AZ right winger Brett Holman did not have the best of games, missing quite some shooting efforts in the first half and often drifting across the pitch in an attempt to make up for this by sheer work rate. As a consequence, his opponent Pieters was often allowed too much space and was able to assist Dsuzdszak on PSV’s left wing, outplaying Simon Poulsen 2v1 here. One of Pieters’ overlapping runs from deep saw him provide the cross that ultimately led to Berg’s tap-in after goalkeeper Esteban Brown pushed Toivonen’s effort on the post.
Second half changes
AZ made some logical changes chasing the game after half time. Seeing playmaker Schaars being effectively cancelled out by the excellent marking job of Atiba Hutchinson, they turned to the other part of the double pivot instead. Rasmus Elm, Swedish international, was deployed in more of a box-to-box role, frequently making runs to join Sigthorsson in the attack.
On top of that, with half an hour to go, AZ switched to a three-at-the-back concept with central defenders Moreno and Viergever taking turns in joining the midfield, both with and without the ball at feet. This immediately created some chances with Elm shooting from distance and Holman, again, missing a great opportunity from a left wing Elm cross.
Instead of providing a way back into the match, the changes backfired on AZ, shortly after manager Verbeek was, not for the first time in his career, sent off to the stands. Balasz Dzsudzsak once again showed his class by scoring another effort from outside the box after making his favorite run, cutting inside from the left wing.

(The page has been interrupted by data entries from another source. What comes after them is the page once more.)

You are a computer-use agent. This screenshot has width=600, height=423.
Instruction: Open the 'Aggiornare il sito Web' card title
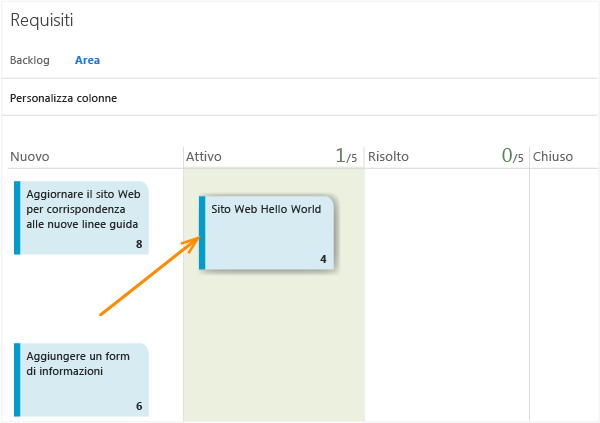pos(82,209)
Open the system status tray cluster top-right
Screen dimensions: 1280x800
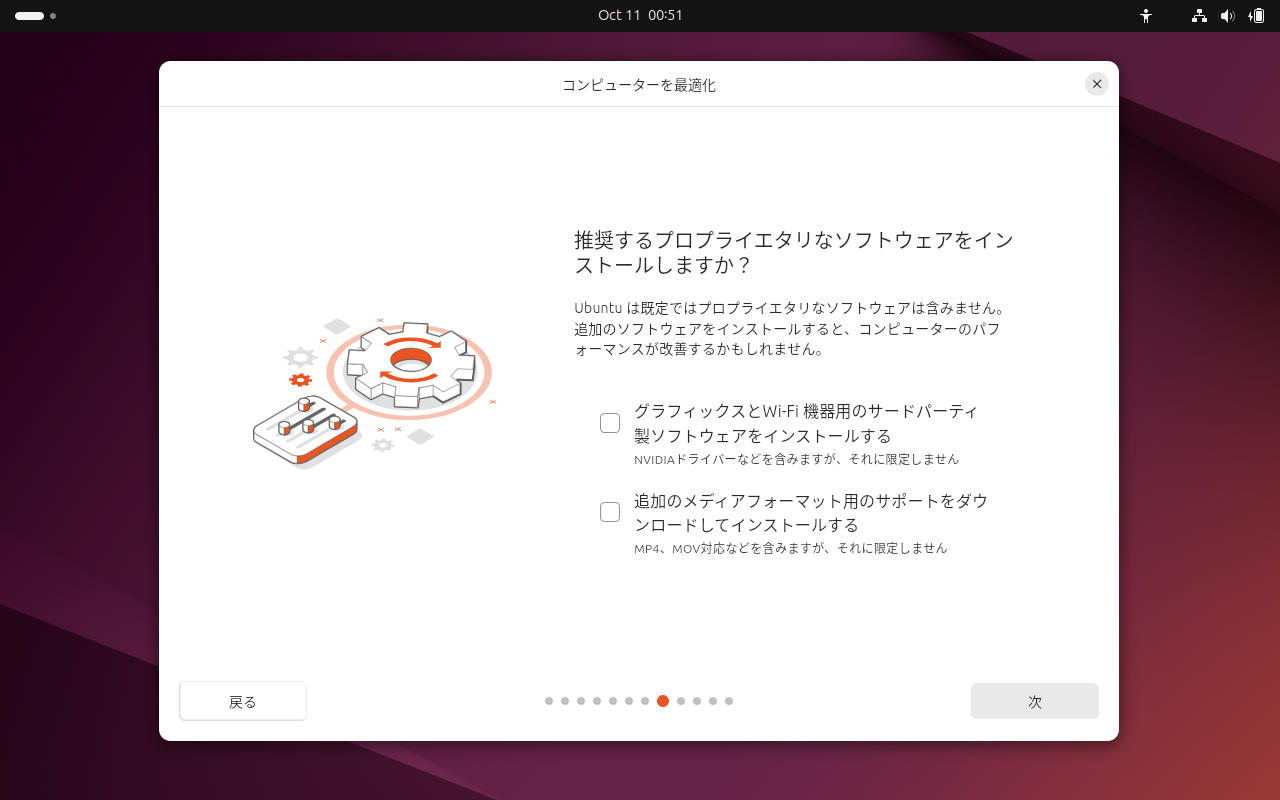click(1228, 15)
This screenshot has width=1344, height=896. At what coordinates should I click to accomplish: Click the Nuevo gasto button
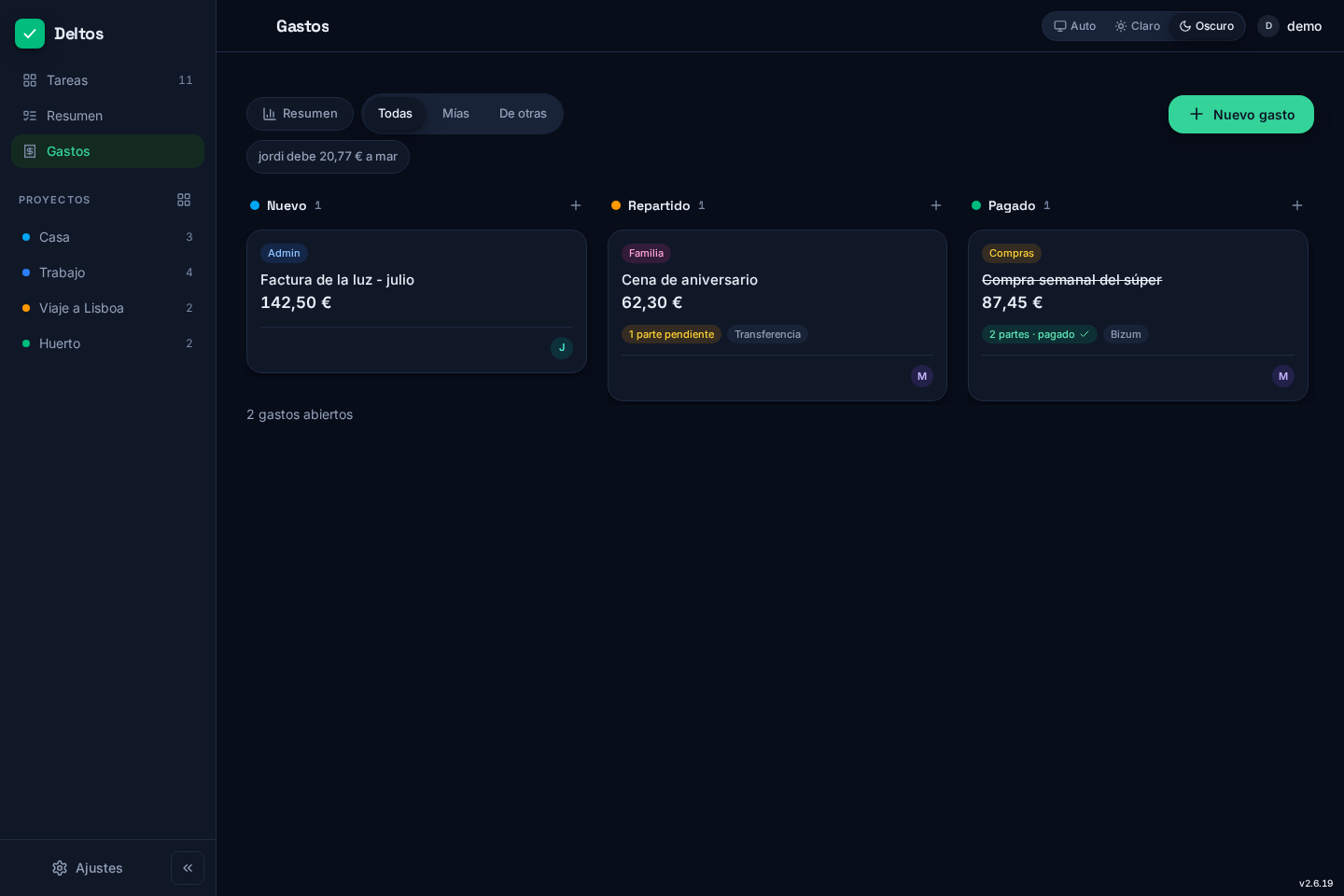(1241, 115)
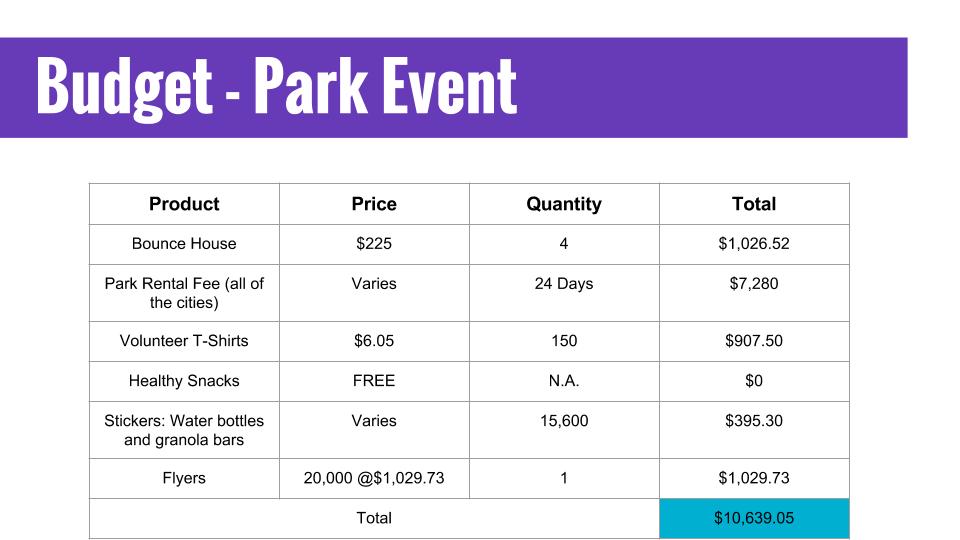Viewport: 960px width, 540px height.
Task: Click the "Total" column header cell
Action: pyautogui.click(x=754, y=204)
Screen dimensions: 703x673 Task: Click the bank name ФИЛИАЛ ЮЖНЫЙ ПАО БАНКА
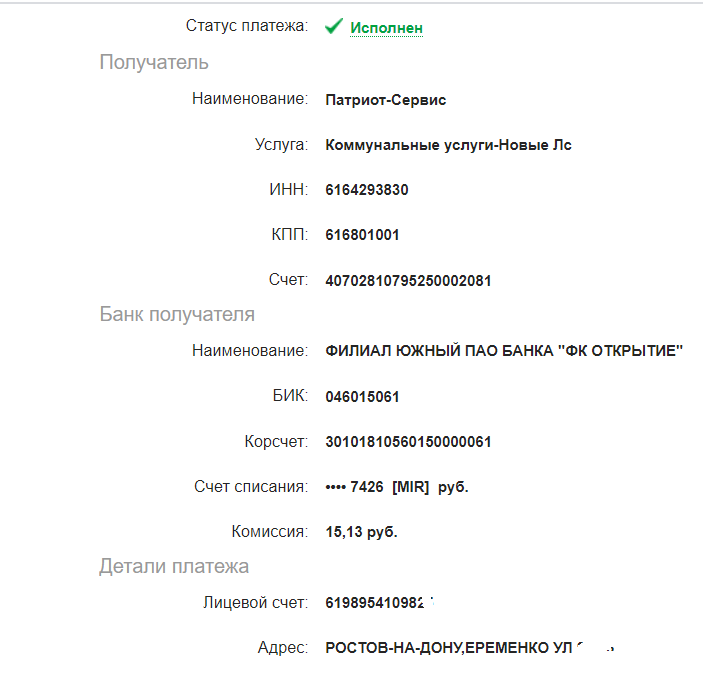504,351
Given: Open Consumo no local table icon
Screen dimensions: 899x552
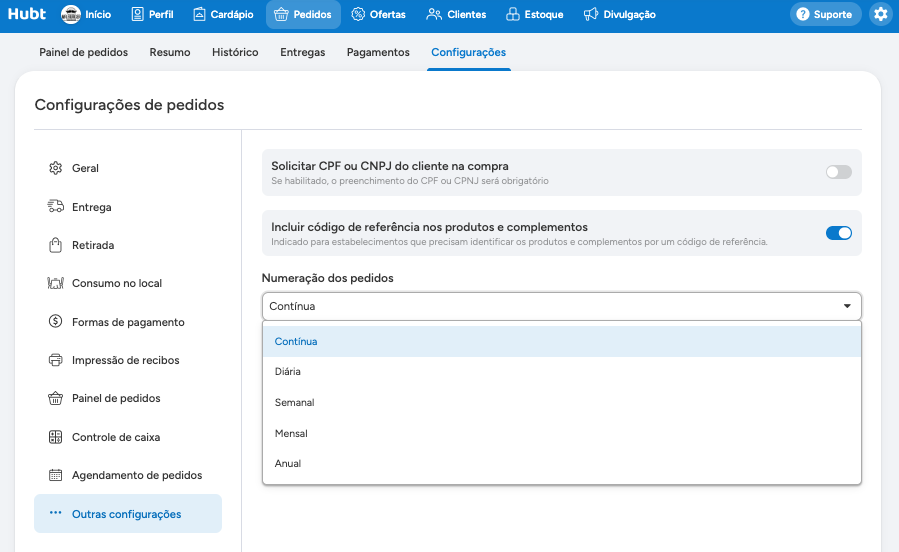Looking at the screenshot, I should [56, 283].

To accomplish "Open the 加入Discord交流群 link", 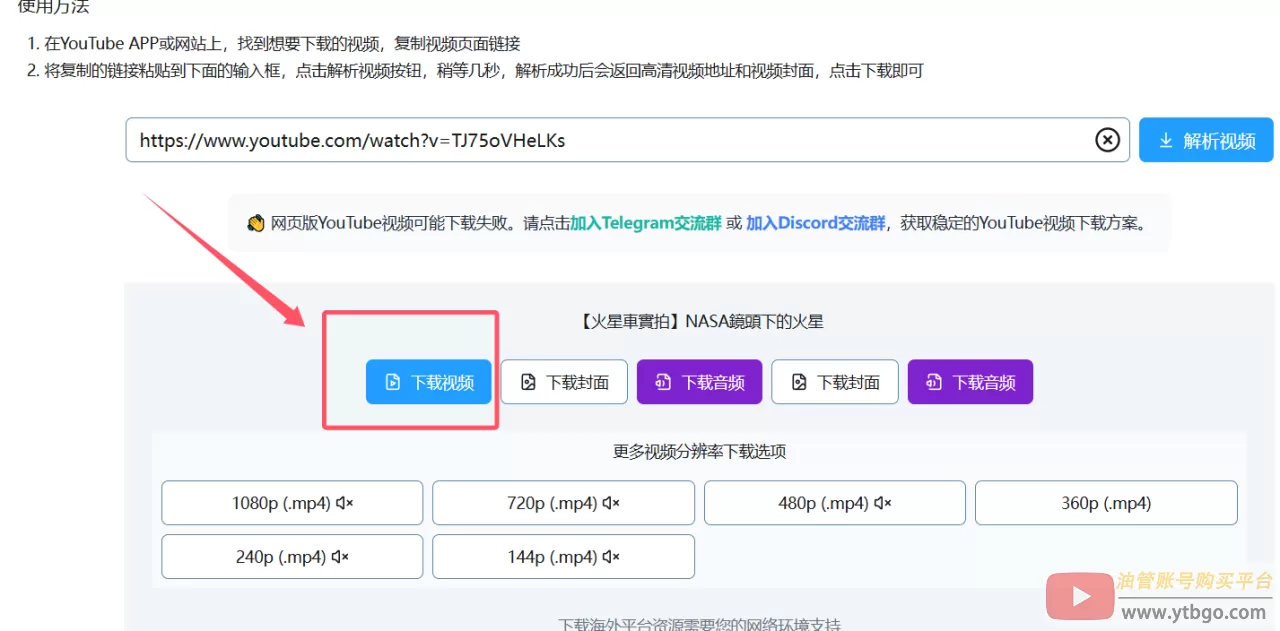I will tap(815, 223).
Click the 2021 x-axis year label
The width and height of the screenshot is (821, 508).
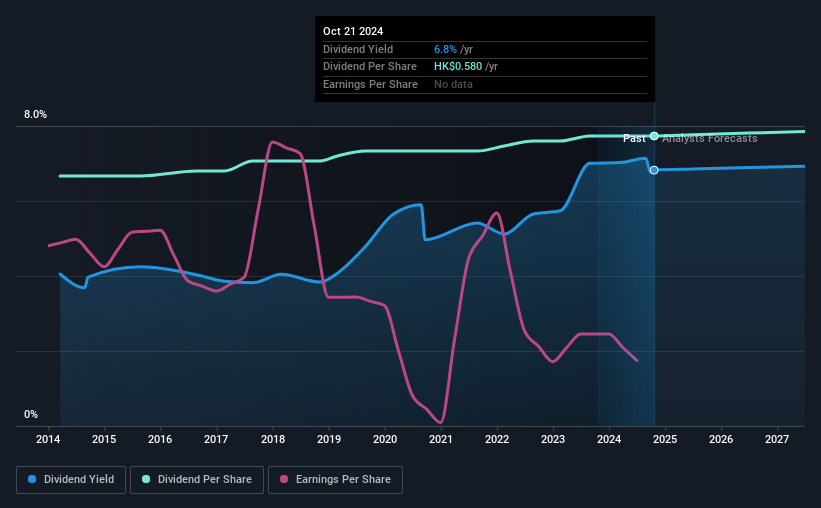click(441, 439)
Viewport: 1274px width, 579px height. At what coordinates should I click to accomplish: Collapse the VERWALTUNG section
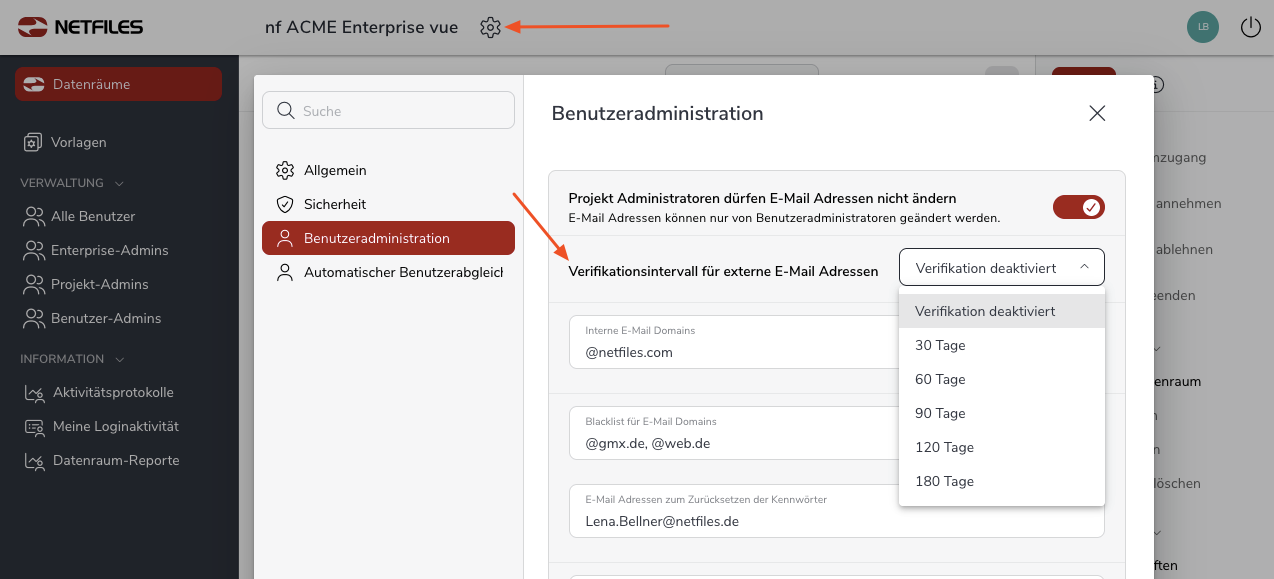[x=119, y=183]
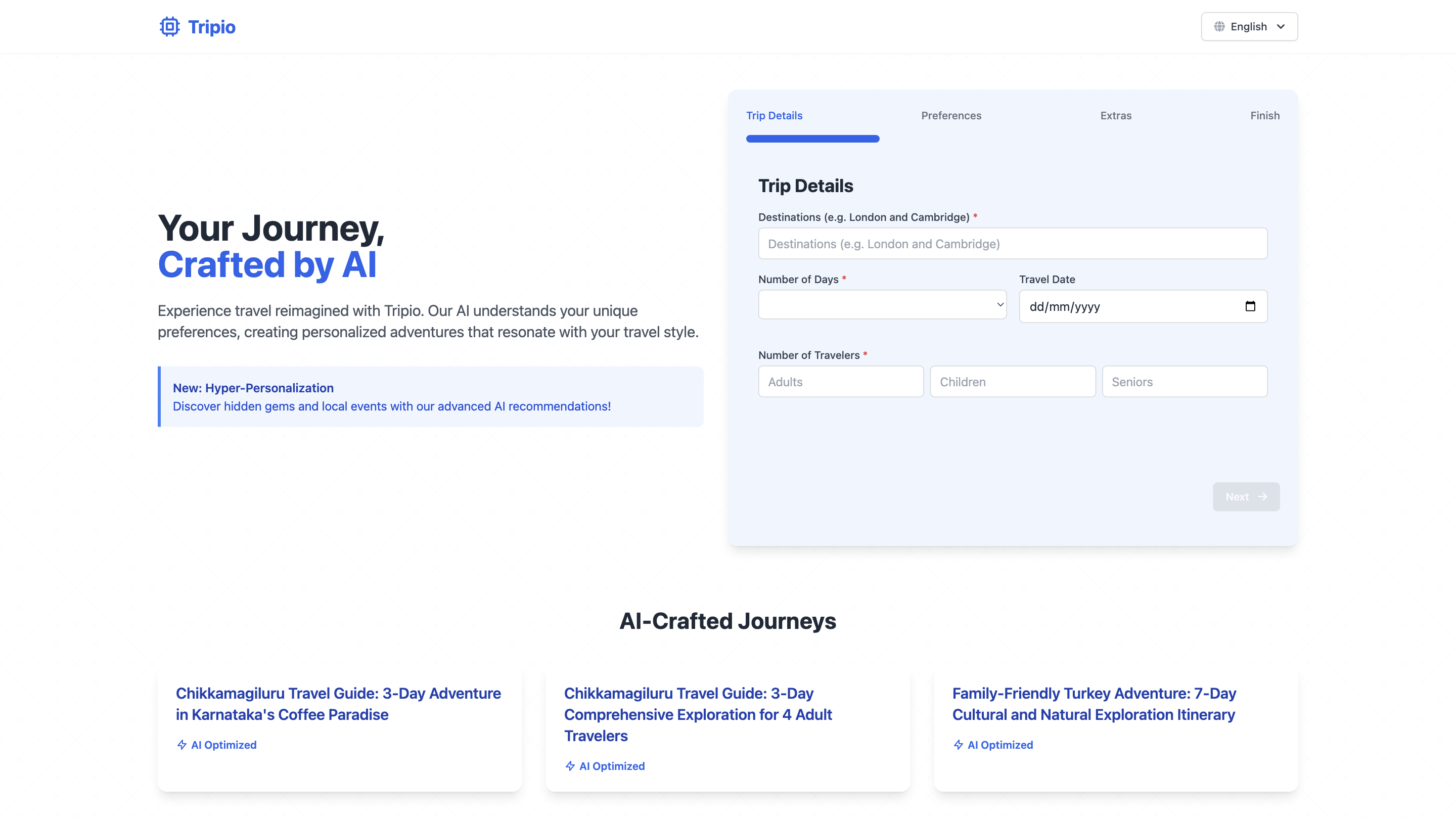Image resolution: width=1456 pixels, height=819 pixels.
Task: Open Chikkamagiluru Coffee Paradise travel guide
Action: 338,704
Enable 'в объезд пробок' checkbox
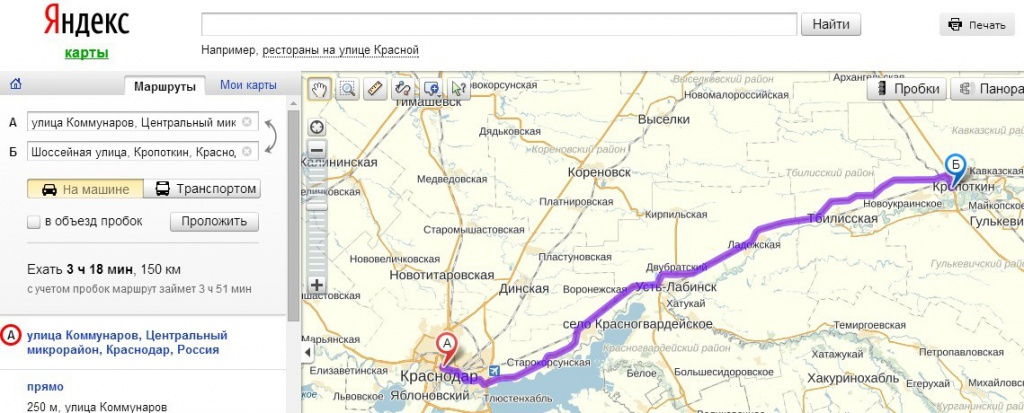1024x413 pixels. tap(35, 222)
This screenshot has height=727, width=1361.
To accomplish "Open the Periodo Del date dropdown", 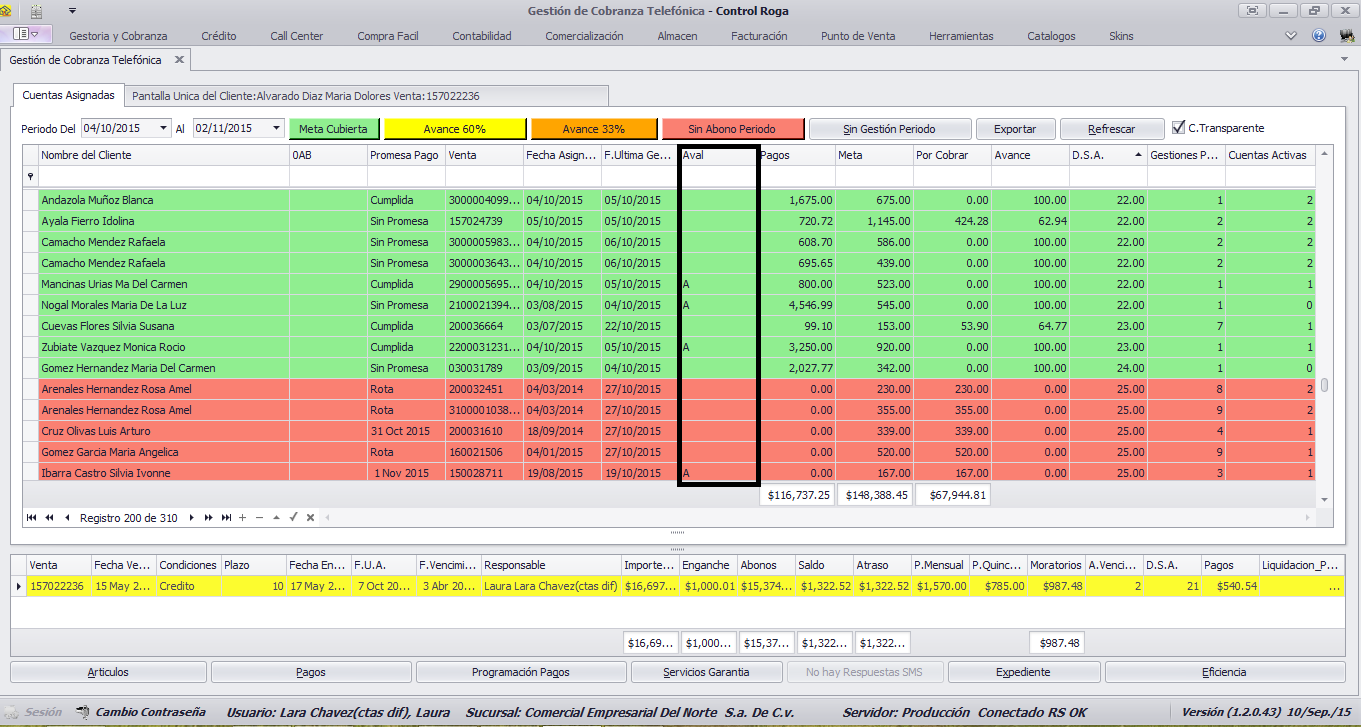I will (x=161, y=129).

With the match effectively over, Berg scored a second goal too, rounding the goalkeeper after being played onside through in behind AZ’s advanced defensive line.
In the end
Despite the impressive 0-4 score line, this may have been the type of match to go down as AZ losing rather than PSV winning. Two similar 4-2-3-1 formations ensured a rather boring match from a tactical perspective as the teams cancelled each other out right from the start. In the end, PSV’s individual class provided enough for the win, with Dzsudzsak and Pieters on the left side performing particularly well, assisted by Holman’s poor game of missing chances and lacking defensive discipline.